# Written problem
Rewrite all the records below, swapping "icon" for "symbol" everywhere and keeping every other detail as it is. Leave the pictures out.

# The data
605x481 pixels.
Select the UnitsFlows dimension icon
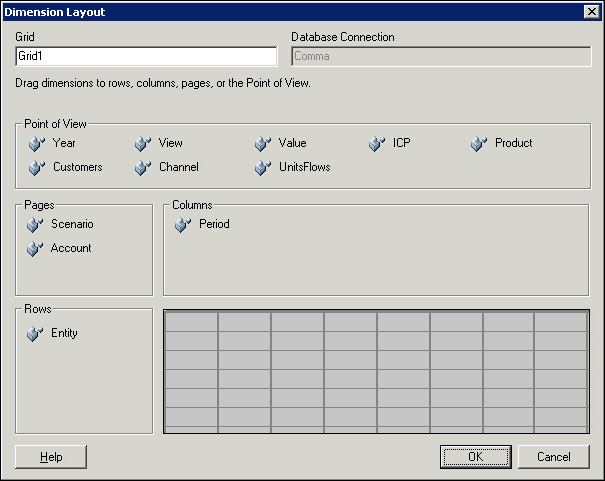click(x=263, y=168)
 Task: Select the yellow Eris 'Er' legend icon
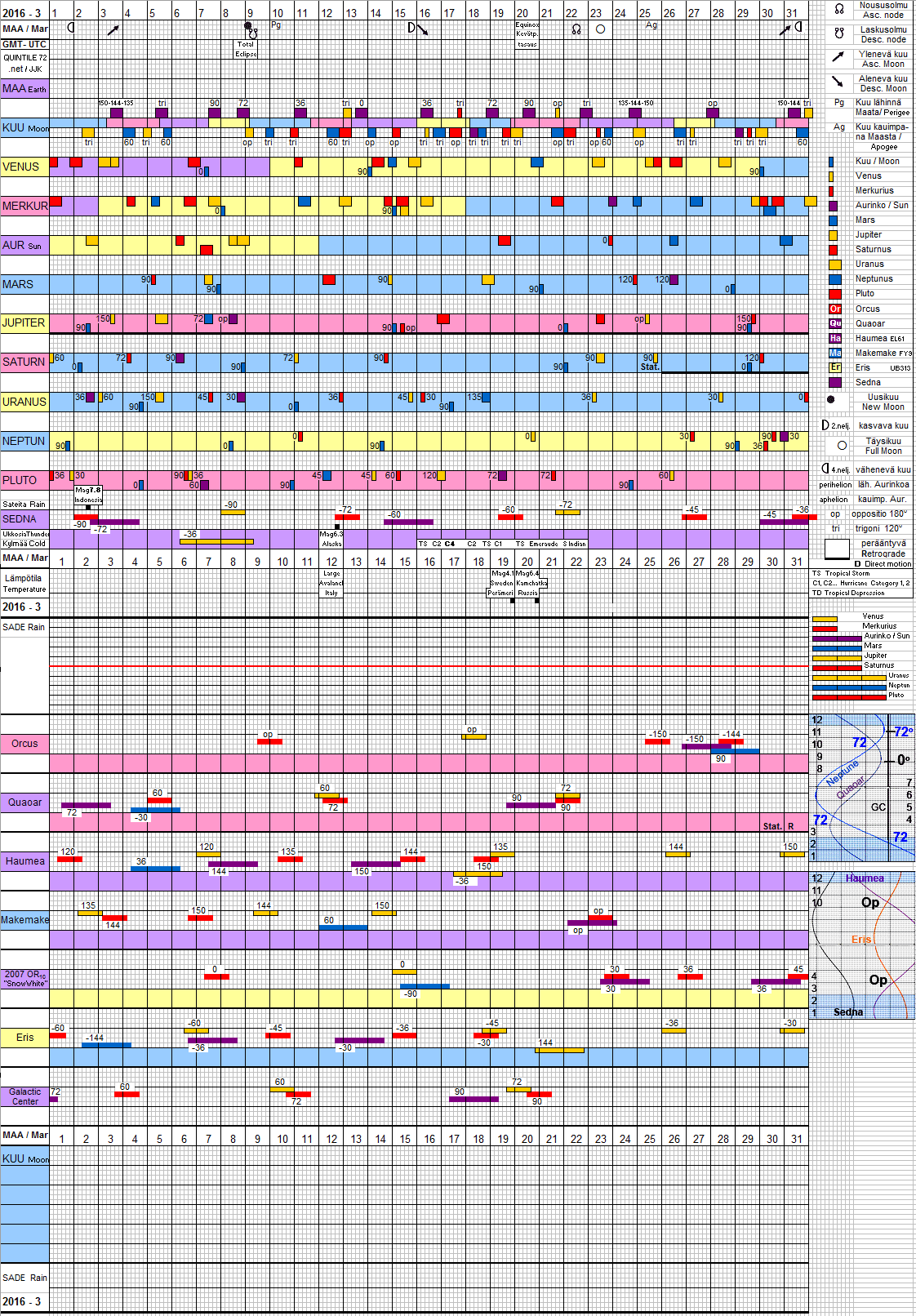click(x=834, y=367)
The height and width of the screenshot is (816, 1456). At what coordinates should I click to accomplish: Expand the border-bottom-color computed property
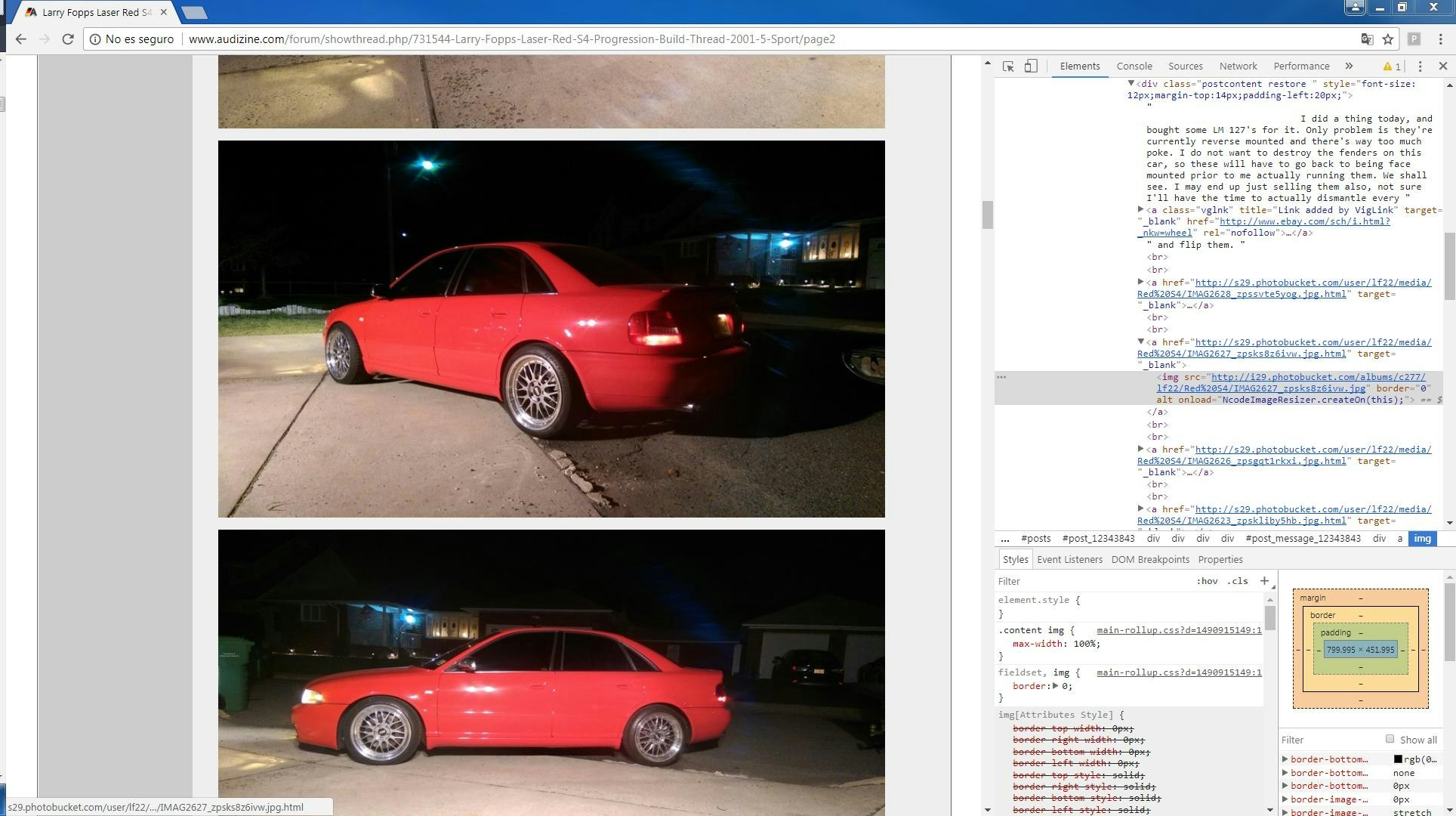tap(1285, 759)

# The response
605x481 pixels.
Select the UnitsFlows dimension symbol
click(x=263, y=168)
 Task: Select the yellow Eris 'Er' legend symbol
click(x=834, y=367)
The height and width of the screenshot is (816, 1456). At what coordinates should I click to accomplish: Expand the border-bottom-color computed property
tap(1285, 759)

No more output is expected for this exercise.